== DATA LISTING ==

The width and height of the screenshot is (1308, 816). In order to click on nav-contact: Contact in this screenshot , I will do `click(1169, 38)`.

==

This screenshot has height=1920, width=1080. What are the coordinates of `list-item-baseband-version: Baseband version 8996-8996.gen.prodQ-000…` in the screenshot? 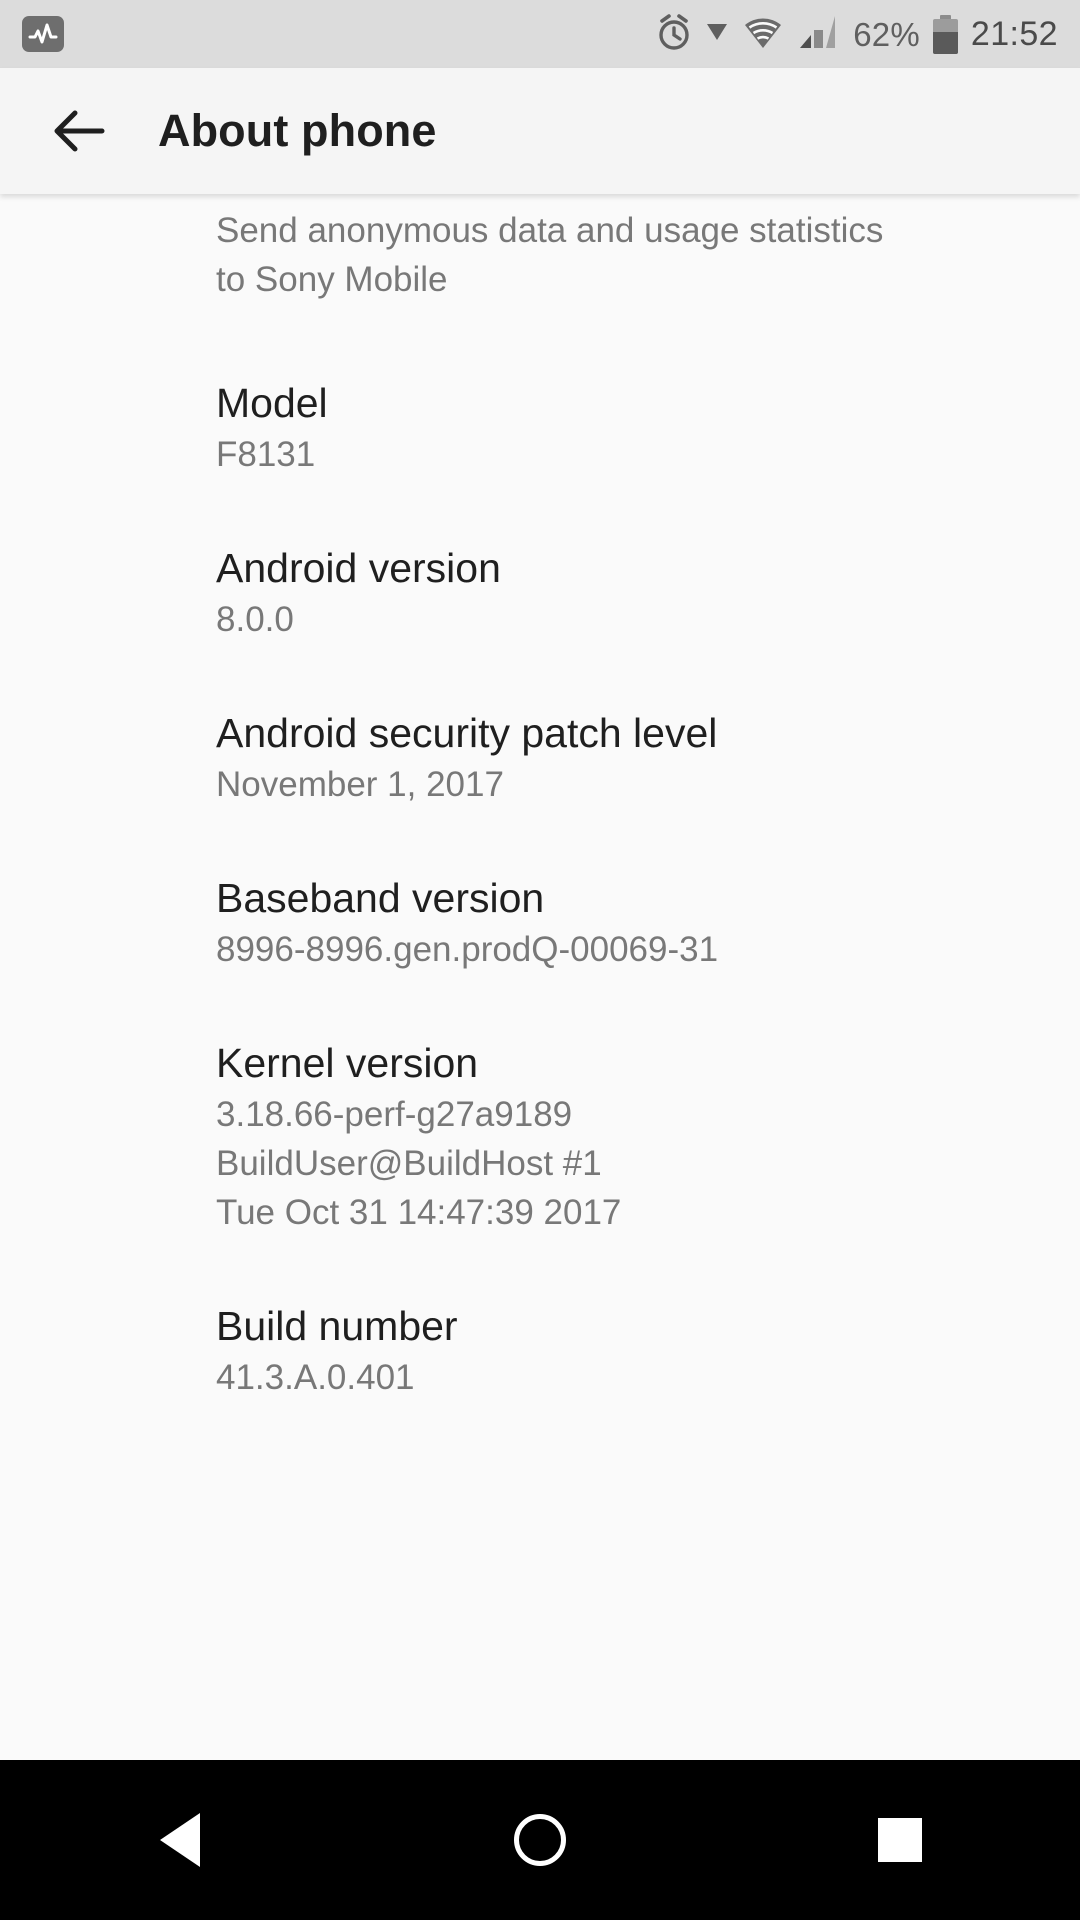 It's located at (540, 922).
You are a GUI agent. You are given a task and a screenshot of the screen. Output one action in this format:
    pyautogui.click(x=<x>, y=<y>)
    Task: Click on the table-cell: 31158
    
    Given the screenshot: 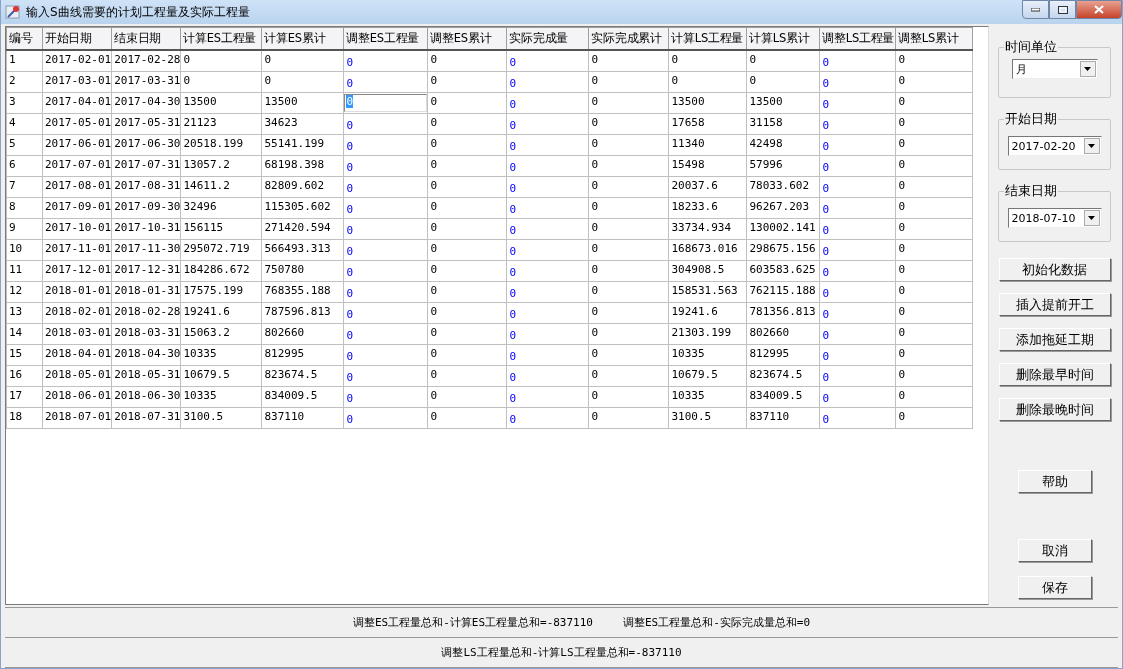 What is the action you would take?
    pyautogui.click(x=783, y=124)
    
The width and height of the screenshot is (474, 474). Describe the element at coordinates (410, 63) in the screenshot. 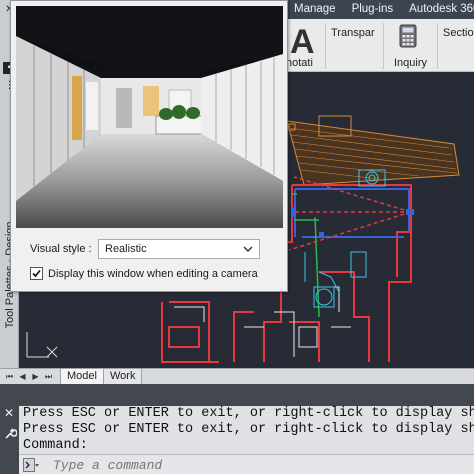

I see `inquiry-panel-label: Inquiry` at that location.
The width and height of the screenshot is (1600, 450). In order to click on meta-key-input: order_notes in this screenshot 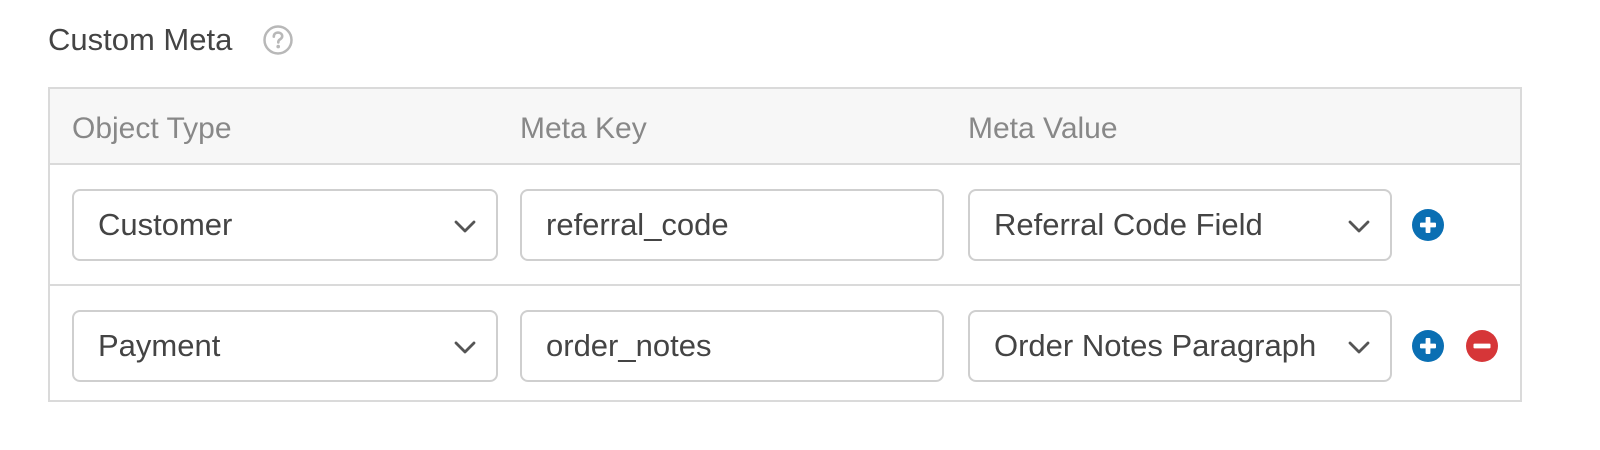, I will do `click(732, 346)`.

* * *

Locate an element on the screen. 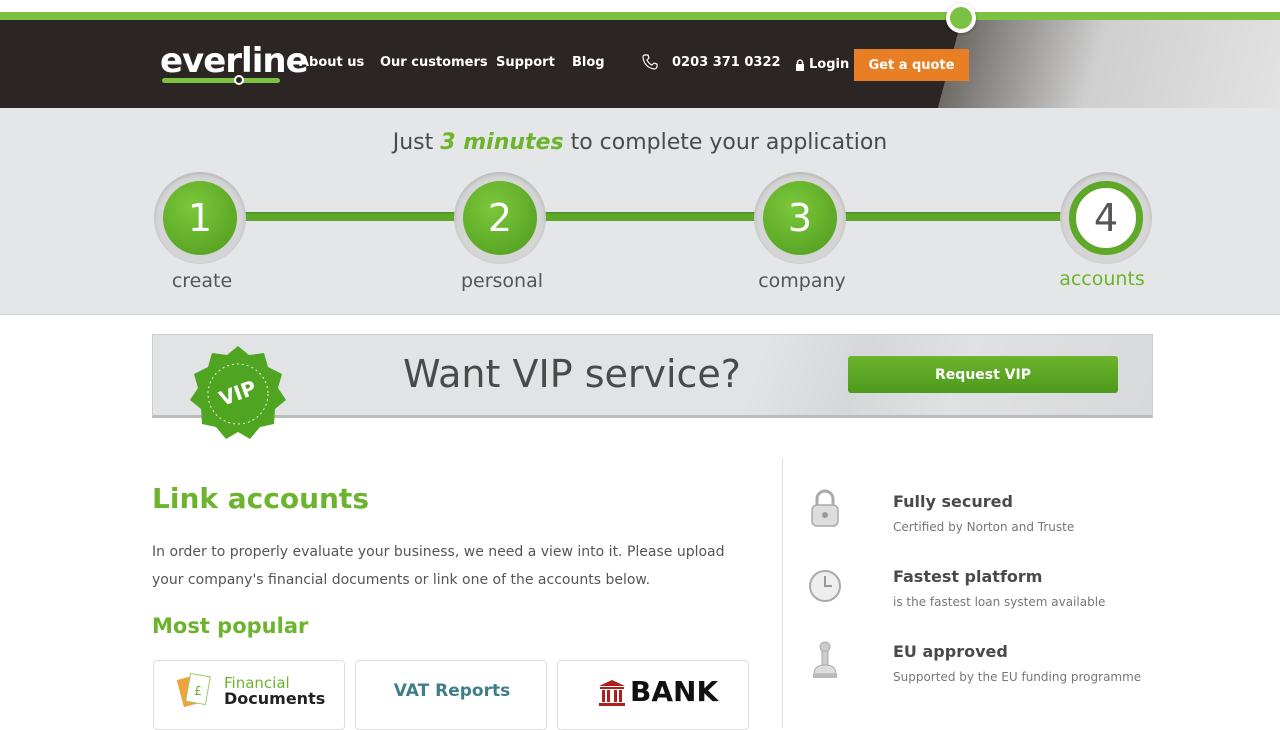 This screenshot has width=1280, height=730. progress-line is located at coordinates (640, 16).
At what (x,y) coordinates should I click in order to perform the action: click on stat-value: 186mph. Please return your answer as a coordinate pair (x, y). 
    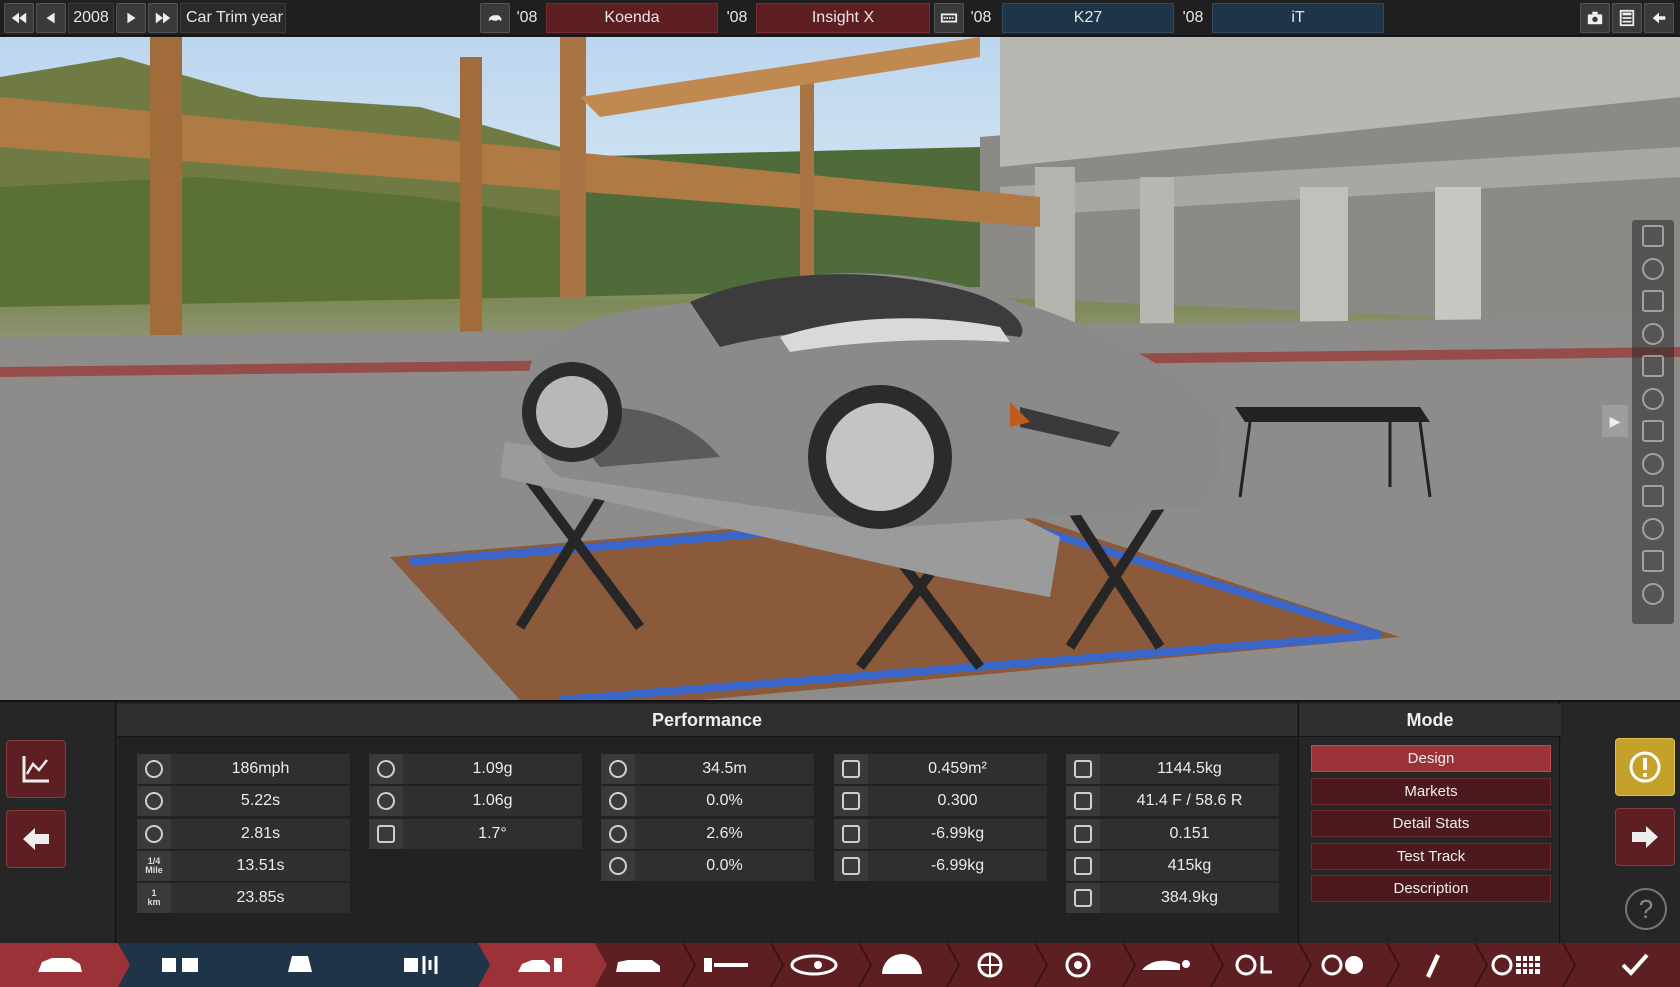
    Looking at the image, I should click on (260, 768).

== YOUR TASK ==
Can you reproduce the material from the line containing "At what (x,y)" through the line containing "Looking at the", both included, without the pictures?

== RESPONSE AREA ==
At what (x,y) coordinates should I click in order to perform the action: click on stat-value: 186mph. Please return your answer as a coordinate pair (x, y). 
    Looking at the image, I should click on (260, 768).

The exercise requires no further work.